Data in this exercise Start Marker
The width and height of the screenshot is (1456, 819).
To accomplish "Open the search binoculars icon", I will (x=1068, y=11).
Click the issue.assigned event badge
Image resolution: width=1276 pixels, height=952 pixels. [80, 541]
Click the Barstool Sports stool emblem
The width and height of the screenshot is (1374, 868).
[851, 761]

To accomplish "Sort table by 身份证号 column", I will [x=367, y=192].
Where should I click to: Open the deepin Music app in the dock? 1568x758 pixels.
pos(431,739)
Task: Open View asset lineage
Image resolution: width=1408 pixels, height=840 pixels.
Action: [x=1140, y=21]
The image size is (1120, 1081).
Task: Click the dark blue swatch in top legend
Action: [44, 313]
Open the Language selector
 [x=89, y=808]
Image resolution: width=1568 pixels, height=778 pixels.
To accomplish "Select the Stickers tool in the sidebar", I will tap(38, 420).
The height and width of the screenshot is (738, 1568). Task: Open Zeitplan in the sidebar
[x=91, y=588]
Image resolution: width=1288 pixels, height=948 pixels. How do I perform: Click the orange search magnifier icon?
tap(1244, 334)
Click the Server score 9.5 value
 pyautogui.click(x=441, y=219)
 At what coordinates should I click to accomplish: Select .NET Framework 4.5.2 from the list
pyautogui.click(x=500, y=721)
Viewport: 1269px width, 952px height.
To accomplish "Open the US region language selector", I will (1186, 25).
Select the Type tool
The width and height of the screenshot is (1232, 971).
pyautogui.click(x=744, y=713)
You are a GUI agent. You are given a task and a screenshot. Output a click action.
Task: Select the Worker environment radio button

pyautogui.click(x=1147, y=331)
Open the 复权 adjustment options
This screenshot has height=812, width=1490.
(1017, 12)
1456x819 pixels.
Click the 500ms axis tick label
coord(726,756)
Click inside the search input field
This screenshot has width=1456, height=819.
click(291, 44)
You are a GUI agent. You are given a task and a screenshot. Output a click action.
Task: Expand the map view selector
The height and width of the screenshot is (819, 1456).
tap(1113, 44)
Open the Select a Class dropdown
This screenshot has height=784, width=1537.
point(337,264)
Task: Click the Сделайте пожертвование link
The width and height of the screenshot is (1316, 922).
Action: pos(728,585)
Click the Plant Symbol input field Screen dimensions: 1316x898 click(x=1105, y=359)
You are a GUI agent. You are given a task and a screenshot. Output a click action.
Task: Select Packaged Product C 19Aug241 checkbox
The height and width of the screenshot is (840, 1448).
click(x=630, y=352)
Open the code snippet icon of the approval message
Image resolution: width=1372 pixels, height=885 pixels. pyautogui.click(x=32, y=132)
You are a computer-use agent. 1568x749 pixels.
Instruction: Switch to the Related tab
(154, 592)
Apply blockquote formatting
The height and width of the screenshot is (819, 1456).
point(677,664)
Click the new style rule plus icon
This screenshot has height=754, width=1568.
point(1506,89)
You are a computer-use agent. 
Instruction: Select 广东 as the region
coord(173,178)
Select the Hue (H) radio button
Data in this exercise End Marker
*Work order:* Your job is to output all of the material exactly.

*Exercise output:*
The width and height of the screenshot is (1456, 819).
To accomplish "Open the search binoculars icon", I will (x=1068, y=11).
Click the issue.assigned event badge
Image resolution: width=1276 pixels, height=952 pixels. [80, 541]
Click the Barstool Sports stool emblem
The width and height of the screenshot is (1374, 868).
[851, 761]

To accomplish "Sort table by 身份证号 column", I will [x=367, y=192].
Where should I click to: Open the deepin Music app in the dock? 1568x758 pixels.
pos(431,739)
Task: Open View asset lineage
Image resolution: width=1408 pixels, height=840 pixels.
Action: [x=1140, y=21]
The image size is (1120, 1081).
Task: Click the dark blue swatch in top legend
Action: [44, 313]
Open the Language selector
 [x=89, y=808]
Image resolution: width=1568 pixels, height=778 pixels.
To accomplish "Select the Stickers tool in the sidebar", I will tap(38, 420).
The height and width of the screenshot is (738, 1568). Task: Open Zeitplan in the sidebar
[x=91, y=588]
Image resolution: width=1288 pixels, height=948 pixels. How do I perform: Click the orange search magnifier icon?
tap(1244, 334)
Click the Server score 9.5 value
 pyautogui.click(x=441, y=219)
 At what coordinates should I click to accomplish: Select .NET Framework 4.5.2 from the list
pyautogui.click(x=500, y=721)
Viewport: 1269px width, 952px height.
To accomplish "Open the US region language selector", I will (1186, 25).
Select the Type tool
The width and height of the screenshot is (1232, 971).
pyautogui.click(x=744, y=713)
You are a GUI agent. You are given a task and a screenshot. Output a click action.
Task: Select the Worker environment radio button

pyautogui.click(x=1147, y=331)
Open the 复权 adjustment options
This screenshot has height=812, width=1490.
(1017, 12)
1456x819 pixels.
Click the 500ms axis tick label
coord(726,756)
Click inside the search input field
This screenshot has width=1456, height=819.
click(291, 44)
You are a GUI agent. You are given a task and a screenshot. Output a click action.
Task: Expand the map view selector
The height and width of the screenshot is (819, 1456).
tap(1113, 44)
Open the Select a Class dropdown
This screenshot has height=784, width=1537.
point(337,264)
Task: Click the Сделайте пожертвование link
The width and height of the screenshot is (1316, 922).
Action: pos(728,585)
Click the Plant Symbol input field Screen dimensions: 1316x898 click(x=1105, y=359)
You are a GUI agent. You are given a task and a screenshot. Output a click action.
Task: Select Packaged Product C 19Aug241 checkbox
The height and width of the screenshot is (840, 1448).
click(x=630, y=352)
Open the code snippet icon of the approval message
Image resolution: width=1372 pixels, height=885 pixels. pyautogui.click(x=32, y=132)
You are a computer-use agent. 1568x749 pixels.
Instruction: Switch to the Related tab
(154, 592)
Apply blockquote formatting
The height and width of the screenshot is (819, 1456).
point(677,664)
Click the new style rule plus icon
This screenshot has height=754, width=1568.
point(1506,89)
You are a computer-use agent. 
Instruction: Select 广东 as the region
coord(173,178)
Select the Hue (H) radio button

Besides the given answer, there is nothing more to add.